Segment Open

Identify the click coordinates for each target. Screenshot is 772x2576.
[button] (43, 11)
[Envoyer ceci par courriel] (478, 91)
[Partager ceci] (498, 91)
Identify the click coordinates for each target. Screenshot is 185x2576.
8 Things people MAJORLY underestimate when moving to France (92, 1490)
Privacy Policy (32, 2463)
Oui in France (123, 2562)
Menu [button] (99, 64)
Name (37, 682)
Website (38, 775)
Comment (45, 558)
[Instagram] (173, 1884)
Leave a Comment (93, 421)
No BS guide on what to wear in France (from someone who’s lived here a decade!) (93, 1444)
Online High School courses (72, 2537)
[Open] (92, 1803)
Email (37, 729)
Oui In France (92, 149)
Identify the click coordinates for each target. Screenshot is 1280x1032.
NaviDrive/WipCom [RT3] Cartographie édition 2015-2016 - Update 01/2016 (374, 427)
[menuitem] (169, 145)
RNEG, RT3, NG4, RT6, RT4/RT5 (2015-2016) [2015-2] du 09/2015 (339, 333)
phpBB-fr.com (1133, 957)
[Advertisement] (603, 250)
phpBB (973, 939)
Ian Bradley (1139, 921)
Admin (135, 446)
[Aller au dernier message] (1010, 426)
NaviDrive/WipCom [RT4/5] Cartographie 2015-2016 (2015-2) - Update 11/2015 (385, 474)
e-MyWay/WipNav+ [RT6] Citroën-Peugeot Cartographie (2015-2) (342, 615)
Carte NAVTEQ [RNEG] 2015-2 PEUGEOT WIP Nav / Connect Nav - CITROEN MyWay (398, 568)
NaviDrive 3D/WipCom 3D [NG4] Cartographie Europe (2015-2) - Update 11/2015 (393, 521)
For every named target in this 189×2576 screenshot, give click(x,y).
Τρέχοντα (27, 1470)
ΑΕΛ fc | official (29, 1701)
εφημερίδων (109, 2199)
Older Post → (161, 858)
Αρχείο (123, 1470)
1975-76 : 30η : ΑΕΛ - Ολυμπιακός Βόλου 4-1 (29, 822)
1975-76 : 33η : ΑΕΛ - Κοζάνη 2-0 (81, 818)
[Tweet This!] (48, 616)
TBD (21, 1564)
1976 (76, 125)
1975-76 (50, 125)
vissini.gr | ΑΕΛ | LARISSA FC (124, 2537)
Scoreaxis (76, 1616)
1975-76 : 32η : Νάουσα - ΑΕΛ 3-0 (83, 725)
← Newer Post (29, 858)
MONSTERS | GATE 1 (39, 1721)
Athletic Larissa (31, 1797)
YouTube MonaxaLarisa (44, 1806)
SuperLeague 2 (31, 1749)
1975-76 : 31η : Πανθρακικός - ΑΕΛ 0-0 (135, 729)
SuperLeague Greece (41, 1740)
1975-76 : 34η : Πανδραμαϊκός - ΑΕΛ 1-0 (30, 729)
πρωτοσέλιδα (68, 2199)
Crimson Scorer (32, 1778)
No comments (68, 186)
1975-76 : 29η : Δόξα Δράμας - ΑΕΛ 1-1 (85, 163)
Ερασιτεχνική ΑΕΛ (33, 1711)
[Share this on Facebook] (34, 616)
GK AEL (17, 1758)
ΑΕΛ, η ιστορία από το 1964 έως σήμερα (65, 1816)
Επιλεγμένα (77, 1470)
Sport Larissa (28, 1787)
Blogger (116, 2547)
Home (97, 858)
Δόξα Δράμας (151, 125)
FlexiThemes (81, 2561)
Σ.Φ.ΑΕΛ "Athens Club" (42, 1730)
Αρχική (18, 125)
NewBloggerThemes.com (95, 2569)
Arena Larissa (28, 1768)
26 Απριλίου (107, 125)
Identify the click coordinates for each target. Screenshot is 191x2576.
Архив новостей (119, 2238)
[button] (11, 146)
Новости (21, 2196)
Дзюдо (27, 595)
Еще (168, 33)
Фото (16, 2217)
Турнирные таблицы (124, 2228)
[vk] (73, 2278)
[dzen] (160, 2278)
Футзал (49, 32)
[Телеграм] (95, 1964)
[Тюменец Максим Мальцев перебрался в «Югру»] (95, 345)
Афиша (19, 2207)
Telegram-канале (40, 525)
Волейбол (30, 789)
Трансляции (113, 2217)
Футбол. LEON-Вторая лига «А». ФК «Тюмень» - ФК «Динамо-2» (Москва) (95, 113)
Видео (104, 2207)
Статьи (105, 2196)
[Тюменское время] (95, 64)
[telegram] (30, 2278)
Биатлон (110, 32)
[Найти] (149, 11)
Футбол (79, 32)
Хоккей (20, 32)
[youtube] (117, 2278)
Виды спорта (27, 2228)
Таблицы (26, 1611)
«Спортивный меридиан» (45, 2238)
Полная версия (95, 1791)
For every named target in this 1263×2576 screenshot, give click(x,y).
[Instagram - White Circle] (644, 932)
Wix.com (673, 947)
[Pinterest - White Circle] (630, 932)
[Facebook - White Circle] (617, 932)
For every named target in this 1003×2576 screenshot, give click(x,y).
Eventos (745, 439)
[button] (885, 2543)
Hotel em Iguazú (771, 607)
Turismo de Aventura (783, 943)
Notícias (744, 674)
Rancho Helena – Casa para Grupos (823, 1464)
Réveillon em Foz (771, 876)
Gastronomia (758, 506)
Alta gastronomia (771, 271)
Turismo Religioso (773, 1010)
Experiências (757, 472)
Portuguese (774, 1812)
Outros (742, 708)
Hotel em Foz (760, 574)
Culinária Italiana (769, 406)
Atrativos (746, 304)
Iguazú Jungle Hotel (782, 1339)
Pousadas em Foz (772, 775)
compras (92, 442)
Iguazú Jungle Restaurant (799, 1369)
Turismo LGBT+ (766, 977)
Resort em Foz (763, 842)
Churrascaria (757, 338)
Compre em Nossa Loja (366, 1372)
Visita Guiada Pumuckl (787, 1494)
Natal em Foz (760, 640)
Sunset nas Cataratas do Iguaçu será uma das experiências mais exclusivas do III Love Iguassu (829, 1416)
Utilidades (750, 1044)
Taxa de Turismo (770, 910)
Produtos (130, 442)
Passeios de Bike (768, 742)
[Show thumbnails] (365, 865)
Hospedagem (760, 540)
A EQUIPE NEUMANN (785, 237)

Segment Closed

Required action →
Write out, exactly as given, the line containing "Notícias (744, 674)" and every line after it to the end of the records. Include nothing else.

Solution →
Notícias (744, 674)
Rancho Helena – Casa para Grupos (823, 1464)
Réveillon em Foz (771, 876)
Gastronomia (758, 506)
Alta gastronomia (771, 271)
Turismo Religioso (773, 1010)
Experiências (757, 472)
Portuguese (774, 1812)
Outros (742, 708)
Hotel em Foz (760, 574)
Culinária Italiana (769, 406)
Atrativos (746, 304)
Iguazú Jungle Hotel (782, 1339)
Pousadas em Foz (772, 775)
compras (92, 442)
Iguazú Jungle Restaurant (799, 1369)
Turismo LGBT+ (766, 977)
Resort em Foz (763, 842)
Churrascaria (757, 338)
Compre em Nossa Loja (366, 1372)
Visita Guiada Pumuckl (787, 1494)
Natal em Foz (760, 640)
Sunset nas Cataratas do Iguaçu será uma das experiências mais exclusivas do III Love Iguassu (829, 1416)
Utilidades (750, 1044)
Taxa de Turismo (770, 910)
Produtos (130, 442)
Passeios de Bike (768, 742)
[Show thumbnails] (365, 865)
Hospedagem (760, 540)
A EQUIPE NEUMANN (785, 237)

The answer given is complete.